Making Prayer Profitable…
Devotional Thought for our seemingly broken days:
5 “When you pray, don’t be like the hypocrites who love to pray publicly on street corners and in the synagogues where everyone can see them. I tell you the truth, that is all the reward they will ever get. 6 But when you pray, go away by yourself, shut the door behind you, and pray to your Father in private. Then your Father, who sees everything, will reward you. 7 “When you pray, don’t babble on and on as people of other religions do. They think their prayers are answered merely by repeating their words again and again. Matthew 6:5-7 (NLT)
Sometimes I ask myself: “To whom do you pray?”And it is not hard to find the answer: “To God”, the Father or Jesus. There also are many people who pray to God as divine essence. This is not prayer, of course. Christian prayer is primarily a person to person event; we pray to the Father or to the Son or to the Holy Spirit.
90. The divine office, because it is the public prayer of the Church, is a source of piety, and nourishment for personal prayer. And therefore priests and all others who take part in the divine office are earnestly exhorted in the Lord to attune their minds to their voices when praying it. The better to achieve this, let them take steps to improve their understanding of the liturgy and of the Bible, especially of the psalms.
In revising the Roman office, its ancient and venerable treasures are to be so adapted that all those to whom they are handed on may more extensively and easily draw profit from them.
One of the hardest and yet profitable lessons I’ve learned over the years is about prayer. And that prayer is not just conversation, it is an intimate conversation with God.
Back in Junior High, my friends and I would say the rosary or pray through the stations of the cross, and we would make it a race, thinking that it was simply the saying of the prayers themselves that resulted in a blessing. Later, when I was a Protestant, training for the ministry, we only prayed “from the heart”. These prayers were full of words, especially “Lord” and “if it be Your will” and other phrases, spoken more because we didn’t know what to say, or how to say it. And so a prayer over a meal would last well into the time a normal family would be having dessert! In many ways, though perhaps heartfelt, they were babbling, as Matthew’s Gospel tells us the prayers of those who don’t know God pray.
Prayer is anything but vain, and it shouldn’t normally be incoherent babbling ( unless in the midst of trauma – but that is another conversation) And whether the prayer is one written by some other pilgrim or our own, it needs to resonate with both our brokenness, and the hope we have in the God who will heal.
This is something Vatican II was obviously trying to address, as it looked at the various services throughout the day, We need to know what we are saying, we need to realize that God is hearing these words, personally.
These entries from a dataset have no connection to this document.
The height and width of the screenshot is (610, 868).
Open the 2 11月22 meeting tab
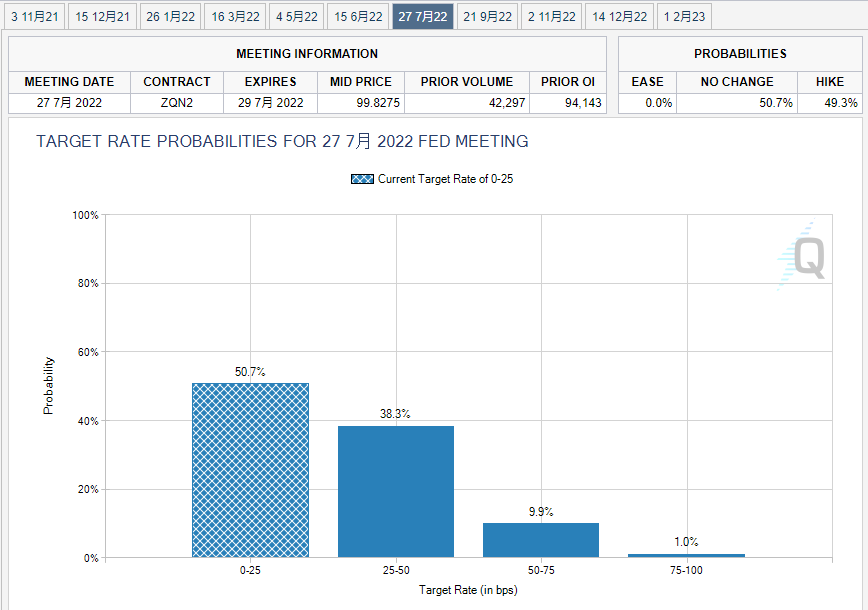pyautogui.click(x=552, y=16)
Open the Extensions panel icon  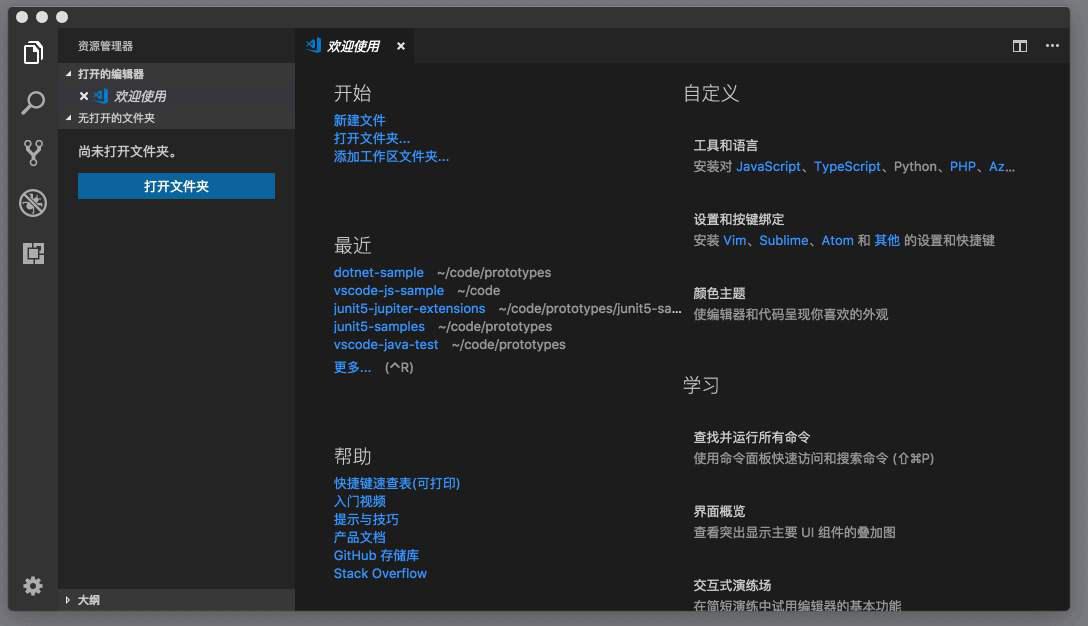(x=33, y=254)
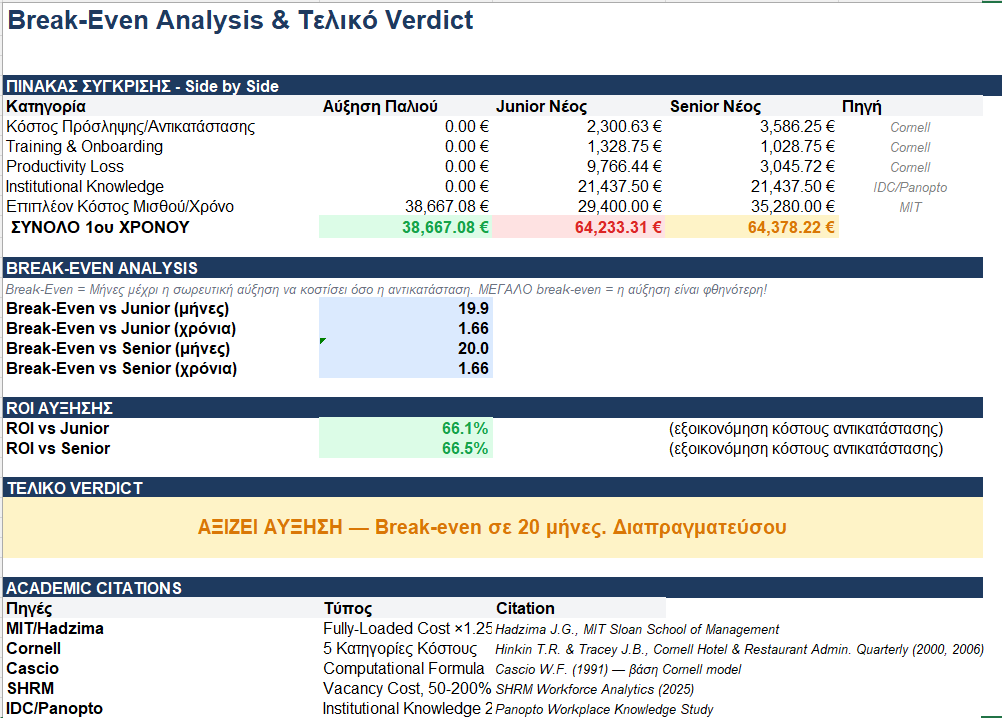
Task: Select the Break-Even Analysis & Τελικό Verdict title
Action: click(241, 21)
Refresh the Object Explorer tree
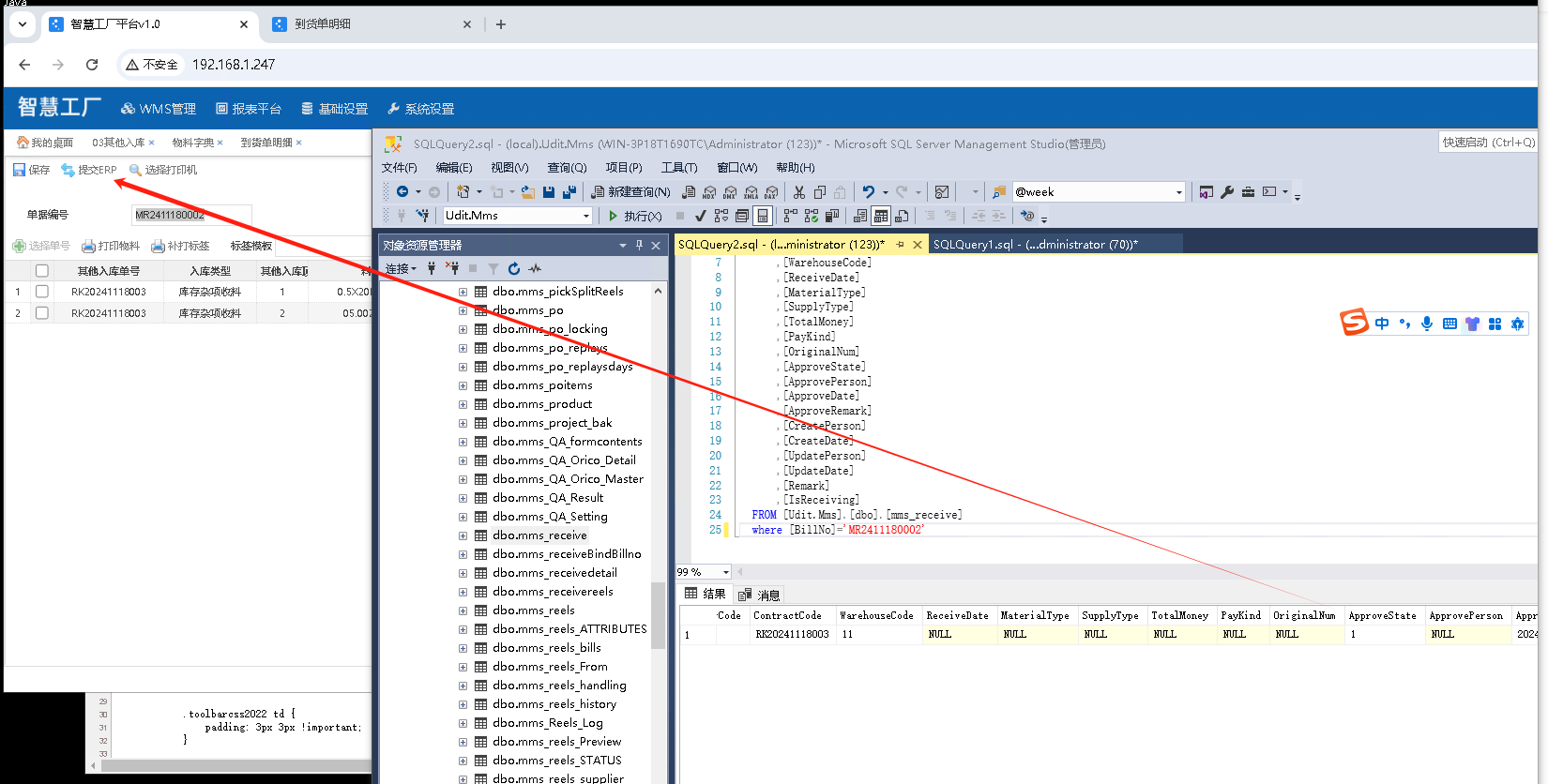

It is not a formula, nor an algebraic equation to work out, nor the vain babbling of someone struggling to think of something to say. ( it is usually at that point when we should be listening, rather than just babbling – again – another blog sometime)
it is when the conversation is personal, in the midst of the deepest, most intimate relationship we have, with the Lord who created us, that we are actually praying. A prayer that is beneficial, because it is sacred, a time set apart just for us, individually and in a group, to walk with the God we are learning to love, as He reveals to us how much He loves us. This is when prayer is beneficial, when it is profitable, when we realize how much we are sustained.
So, my friends, I urge this, take the time, savor not just His word you hear and meditate on, but savor the words you say to Him, hear them, and know He is responding. For you are His children, and He is your Father and your God. Amen!
Pope Francis. A Year with Pope Francis: Daily Reflections from His Writings. Ed. Alberto Rossa. New York; Mahwah, NJ; Toronto, ON: Paulist Press; Novalis, 2013. Print.
Catholic Church. “Constitution on the Sacred Liturgy: Sacrosanctum Concilium.” Vatican II Documents. Vatican City: Libreria Editrice Vaticana, 2011. Print.